### EXERCISE DATA
_ _ _ _ _ _ _
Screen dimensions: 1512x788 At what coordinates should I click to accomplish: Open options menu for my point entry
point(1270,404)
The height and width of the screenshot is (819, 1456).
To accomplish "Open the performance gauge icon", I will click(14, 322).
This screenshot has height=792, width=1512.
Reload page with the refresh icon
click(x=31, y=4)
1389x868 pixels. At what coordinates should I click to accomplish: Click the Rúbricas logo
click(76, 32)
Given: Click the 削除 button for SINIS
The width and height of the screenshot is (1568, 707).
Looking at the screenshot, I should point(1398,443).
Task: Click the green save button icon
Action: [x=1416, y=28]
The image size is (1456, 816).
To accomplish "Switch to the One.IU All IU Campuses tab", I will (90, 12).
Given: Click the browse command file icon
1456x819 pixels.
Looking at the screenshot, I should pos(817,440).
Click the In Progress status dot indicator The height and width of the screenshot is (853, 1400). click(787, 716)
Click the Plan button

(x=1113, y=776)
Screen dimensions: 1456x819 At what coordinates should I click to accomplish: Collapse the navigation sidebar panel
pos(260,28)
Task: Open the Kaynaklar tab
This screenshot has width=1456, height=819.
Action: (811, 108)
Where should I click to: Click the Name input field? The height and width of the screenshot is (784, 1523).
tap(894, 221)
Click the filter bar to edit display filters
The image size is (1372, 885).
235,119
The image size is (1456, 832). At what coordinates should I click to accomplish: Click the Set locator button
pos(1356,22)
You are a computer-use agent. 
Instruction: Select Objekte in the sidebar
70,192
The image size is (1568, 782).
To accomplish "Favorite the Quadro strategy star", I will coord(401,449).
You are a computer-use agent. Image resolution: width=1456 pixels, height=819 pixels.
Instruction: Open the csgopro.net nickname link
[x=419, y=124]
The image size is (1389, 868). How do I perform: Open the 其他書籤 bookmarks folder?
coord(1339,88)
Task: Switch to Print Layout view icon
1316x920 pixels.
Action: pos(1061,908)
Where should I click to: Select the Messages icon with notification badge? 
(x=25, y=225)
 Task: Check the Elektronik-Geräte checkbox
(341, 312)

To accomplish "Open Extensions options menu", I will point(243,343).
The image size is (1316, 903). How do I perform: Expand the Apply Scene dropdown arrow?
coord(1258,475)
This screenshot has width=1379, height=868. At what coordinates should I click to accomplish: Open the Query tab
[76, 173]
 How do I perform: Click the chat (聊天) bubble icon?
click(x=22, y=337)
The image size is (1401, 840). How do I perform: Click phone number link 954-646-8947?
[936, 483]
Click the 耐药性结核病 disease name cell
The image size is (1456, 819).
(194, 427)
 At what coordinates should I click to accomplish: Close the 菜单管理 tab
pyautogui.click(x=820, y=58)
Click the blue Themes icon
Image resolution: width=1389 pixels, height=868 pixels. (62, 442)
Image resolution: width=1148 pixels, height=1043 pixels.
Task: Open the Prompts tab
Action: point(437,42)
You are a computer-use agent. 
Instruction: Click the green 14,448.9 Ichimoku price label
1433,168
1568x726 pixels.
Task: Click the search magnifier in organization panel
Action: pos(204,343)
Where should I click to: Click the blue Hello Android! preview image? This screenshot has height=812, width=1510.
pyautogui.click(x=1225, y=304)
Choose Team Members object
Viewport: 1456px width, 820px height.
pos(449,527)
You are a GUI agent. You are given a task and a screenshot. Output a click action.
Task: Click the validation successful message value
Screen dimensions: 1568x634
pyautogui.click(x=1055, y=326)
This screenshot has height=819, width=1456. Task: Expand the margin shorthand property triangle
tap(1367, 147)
_ _ _ _ _ _ _
### YOUR GOAL
Write out the lines above, starting at the line that contains "This screenshot has width=1379, height=868." and ending with the final line, and nothing else; copy them exactly.

### REPLY
This screenshot has width=1379, height=868. At what coordinates should I click to accomplish: Open the Query tab
[76, 173]
 How do I perform: Click the chat (聊天) bubble icon?
click(x=22, y=337)
The image size is (1401, 840). How do I perform: Click phone number link 954-646-8947?
[936, 483]
Click the 耐药性结核病 disease name cell
The image size is (1456, 819).
(194, 427)
 At what coordinates should I click to accomplish: Close the 菜单管理 tab
pyautogui.click(x=820, y=58)
Click the blue Themes icon
Image resolution: width=1389 pixels, height=868 pixels. (62, 442)
Image resolution: width=1148 pixels, height=1043 pixels.
Task: Open the Prompts tab
Action: point(437,42)
You are a computer-use agent. 
Instruction: Click the green 14,448.9 Ichimoku price label
1433,168
1568x726 pixels.
Task: Click the search magnifier in organization panel
Action: pos(204,343)
Where should I click to: Click the blue Hello Android! preview image? This screenshot has height=812, width=1510.
pyautogui.click(x=1225, y=304)
Choose Team Members object
Viewport: 1456px width, 820px height.
pos(449,527)
You are a GUI agent. You are given a task and a screenshot. Output a click action.
Task: Click the validation successful message value
Screen dimensions: 1568x634
pyautogui.click(x=1055, y=326)
This screenshot has height=819, width=1456. Task: Expand the margin shorthand property triangle
tap(1367, 147)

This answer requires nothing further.